La fédération départementale « Les Orgues de l’Aisne »

La fédération départementale « Les orgues de l’Aisne » a pour but la conception et la mise en œuvre de toutes initiatives et actions en faveur des orgues du département, ainsi que le soutien et le renforcement de l'action de ses membres.
Elle est ainsi à l’écoute des besoins, favorise les contacts avec les pouvoirs publics et apporte le cas échéant son assistance technique à tout projet compatible avec ses objectifs.

Créée en 1979 à l’initiative du Conseil général de l’Aisne, sous l’impulsion du préfet de l’époque Hubert Husson (†), cette structure a vu le jour parallèlement au recensement des orgues du département alors entrepris par l’Etat. Cette démarche avait permis d’identifier environ soixante-dix instruments, des plus petites églises aux plus grandes cathédrales, témoignant de la richesse d’un patrimoine que l’Etat et les collectivités locales allaient s’attacher à préserver, promouvoir, et même enrichir à la faveur de certaines constructions.

Dans la préface de ce recensement, le technicien Marcel Degrutere souligne la place de l’Aisne dans l’histoire de l’orgue français, avec la naissance à Laon à la fin du XVIe siècle du prestigieux facteur Crespin Carlier, sans oublier celle, en 1630, de Nicolas Lebègue, futur organiste de la Chapelle royale de Versailles.

Peu d’instruments reflètent cependant aujourd’hui dans le département les traces de cette période, hormis l’orgue historique Jean-Boizard de l’abbaye de Saint-Michel en Thiérache (1714), qui constitue une pièce essentielle du patrimoine national. C’est naturellement le XIXe siècle qui est plus particulièrement représenté, à travers le nom de Cavaillé-Coll (Marle, 1890 - Charly-sur-Marne, 1891), mais aussi ceux de Merklin ou Mutin (Villers-Cotterêts, 1895-1923 – Chauny, 1926), en passant par les plus obscurs Boudsocq, Chazelles, Dejardin, Loret, Schyven ou Stoltz. C’est le facteur Henri-Didier d’Epinal qui construit pour sa part le grand orgue de la cathédrale de Laon en 1899, tandis que le XXe siècle dote les autres grands édifices d’importants instruments : l’orgue Victor-Gonzalez de la cathédrale de Soissons (1956) et celui dû à l’entreprise Haerpfer-Erman de la Basilique de Saint-Quentin (1967).

La fédération départementale devait apporter à partir des années 1980 une contribution déterminante à la sauvegarde, à la restauration et à l’entretien de ce parc instrumental, qu’elle a de surcroît élargi en favorisant la réalisation de plusieurs constructions : l’orgue C-Guerrier de Notre-Dame de Remicourt à Saint-Quentin (1988), l’orgue G- Westenfelder de Fère-en-Tardenois (1990), ou encore l’orgue J-Daldosso de Guignicourt (2003). La fédération devait en outre favoriser la dotation en orgues d’études des conservatoires de Saint-Quentin (C-Guerrier), de Laon et de Soissons (G-Westenfelder).
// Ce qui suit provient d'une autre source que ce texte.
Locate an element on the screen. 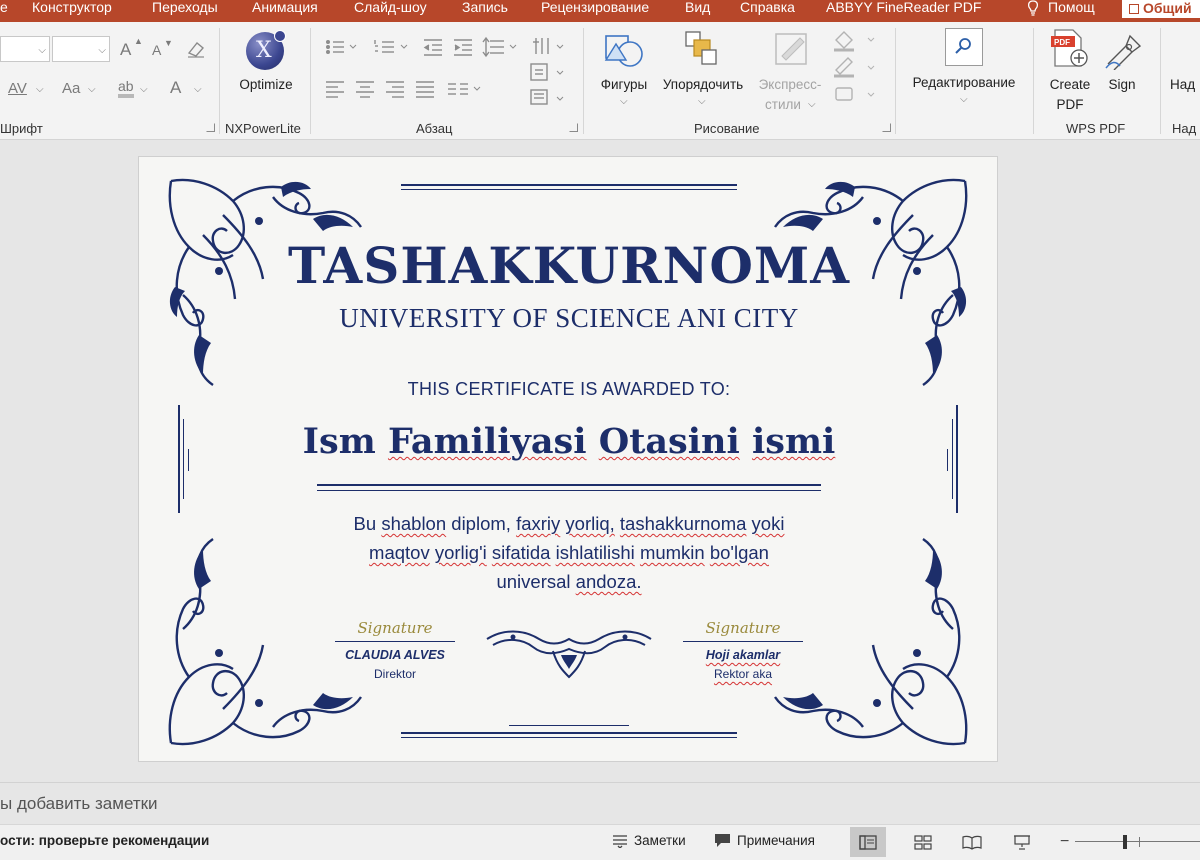 This screenshot has width=1200, height=860. reading-view-button is located at coordinates (972, 842).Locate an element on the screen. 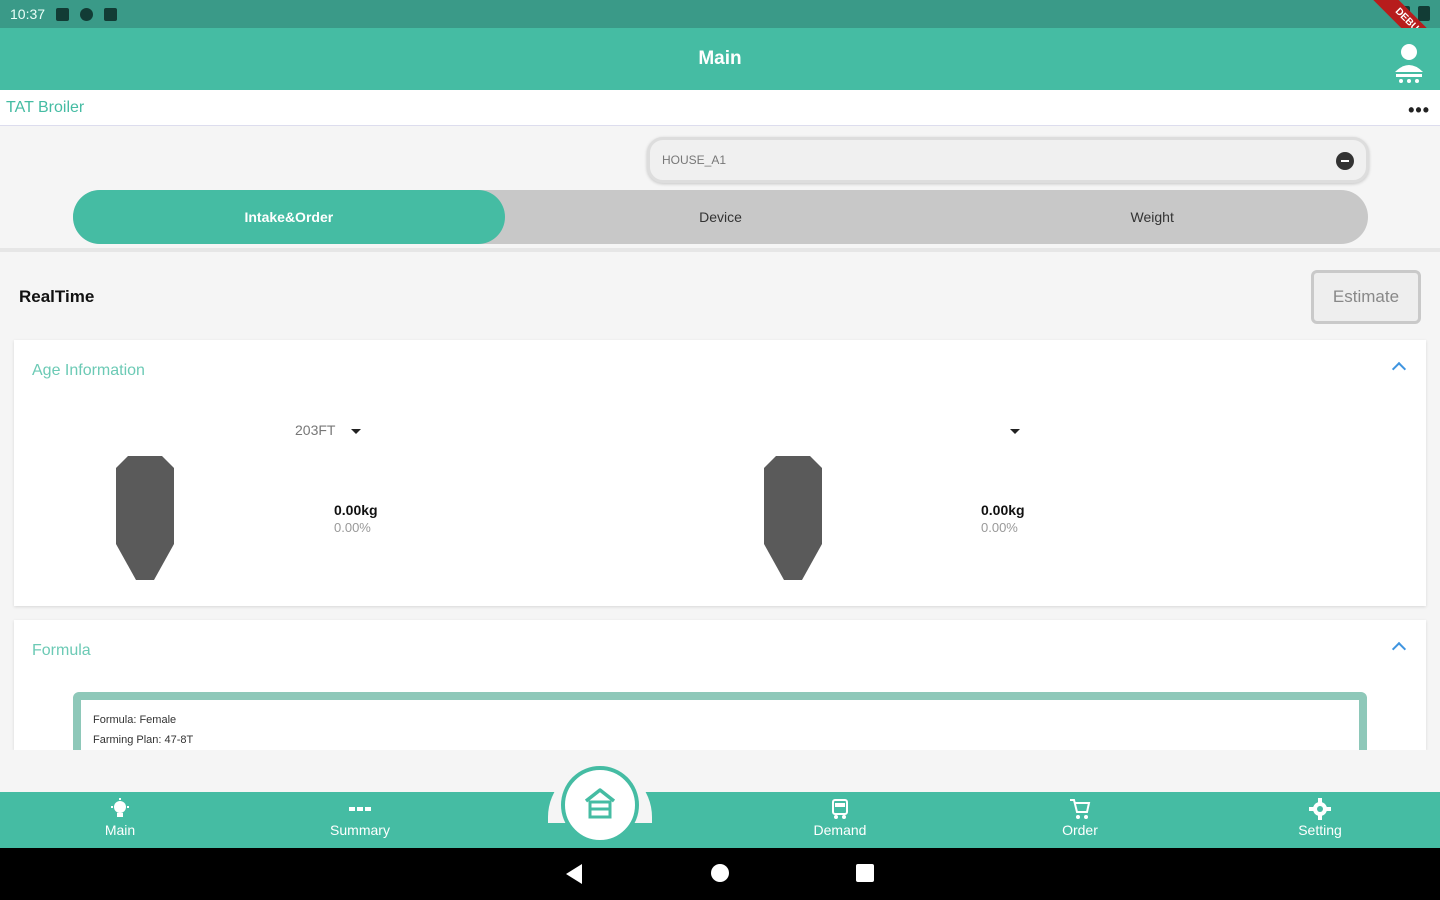 This screenshot has height=900, width=1440. formula-box: Formula: Female Farming Plan: 47-8T is located at coordinates (720, 721).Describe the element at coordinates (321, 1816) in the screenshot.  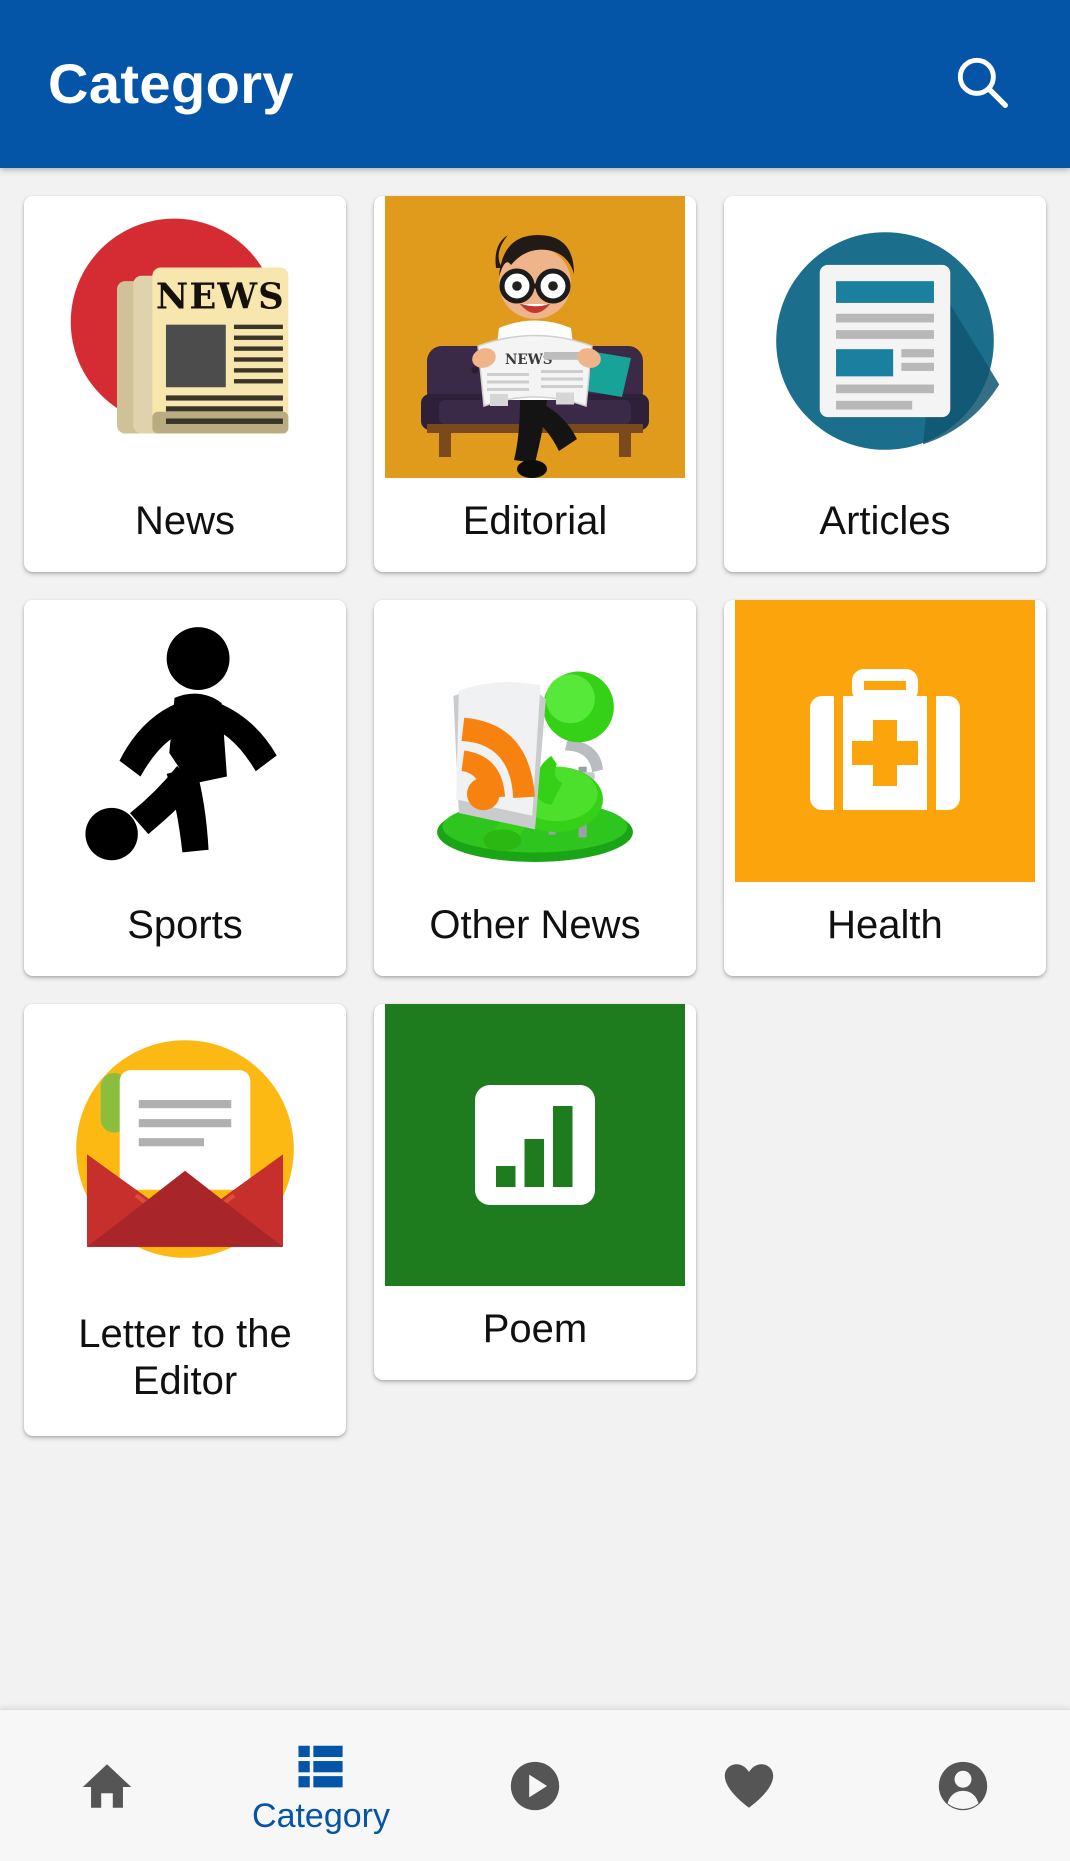
I see `nav-item-label: Category` at that location.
Elle mène en outre depuis près de vingt-cinq ans une importante action de diffusion saisonnière sous le générique « Les orgues de l’Aisne en concerts ». Menée en collaboration avec l’Association pour le Développement des Activités Musicales dans l’Aisne (ADAMA) et les différentes associations d’Amis de l’orgue, grâce à l’accueil bienveillant du clergé, elle permet de mettre en valeur les différents instruments du printemps à l’automne. Une vingtaine de concerts, majoritairement gratuits, autorise le plus large accès au répertoire de l’orgue, servi dans toute sa diversité grâce aux esthétiques instrumentales complémentaires, adaptées à cinq siècles de musique.